Every company approaches the receivable collection process slightly differently.
However, many collections process will have a similar framework.
Contract – before start collecting, we must understand the contract. Best companies will have payment terms, billing contact and invoice submission procedure outlined in the initial agreement.
This is an extremely useful reference for the collector that will try to assure timely payment a few months or years later.
Invoicing/Billing – in order to collect payments, we need to notify the client that there is something to pay, to begin with. Many invoices are rejected due to wrong or unclear billing.
Delivering the invoice to the client is also a major part of the ability to collect it later.
Pre due date – best to start engaging your clients even before you really need to collect. Most often businesses fail to pay on time to some issue with the invoice or the product and not lack of fund (these purchases are often budgeted). Early interaction will help to confirm that everything is in order with the invoices and it is scheduled for payment or to discover any issues that require resolution. Earlier you start, earlier you get paid, simple math.
Past due – once the invoice is past due, you can step up your effort because it means that the client failed to comply with the agreed terms. It is best to contact the client periodically (weekly or bi-weekly) to notify them of past due to invoice and inquire regarding its status and blockers for payment.
Severely Past due – once invoice passes a certain threshold (usually 90 days past due) you must escalate communication, as these receivables represent a high risk for non-payment. You may want to communicate to the client that you won’t be able to supply them with more product or service until the balance is resolved and consider acting on that if there is no progress with the payment.

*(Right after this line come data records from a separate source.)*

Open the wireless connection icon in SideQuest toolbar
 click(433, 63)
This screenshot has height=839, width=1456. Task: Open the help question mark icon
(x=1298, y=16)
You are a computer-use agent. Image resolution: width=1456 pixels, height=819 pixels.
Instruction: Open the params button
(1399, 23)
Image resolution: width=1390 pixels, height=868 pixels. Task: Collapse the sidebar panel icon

After all, you don’t want to give away your product for free.
Debt collections – some businesses will consider to forward or sell some of their invoices to a debt collection agency if all hope to collect it with in-house effort is lost.
It is important to keep in mind that while the Debt collector has better tools that you to collect these balances, such arrangement is costly (starting at 20% of the invoice) and means that you almost certainly lose your clients business.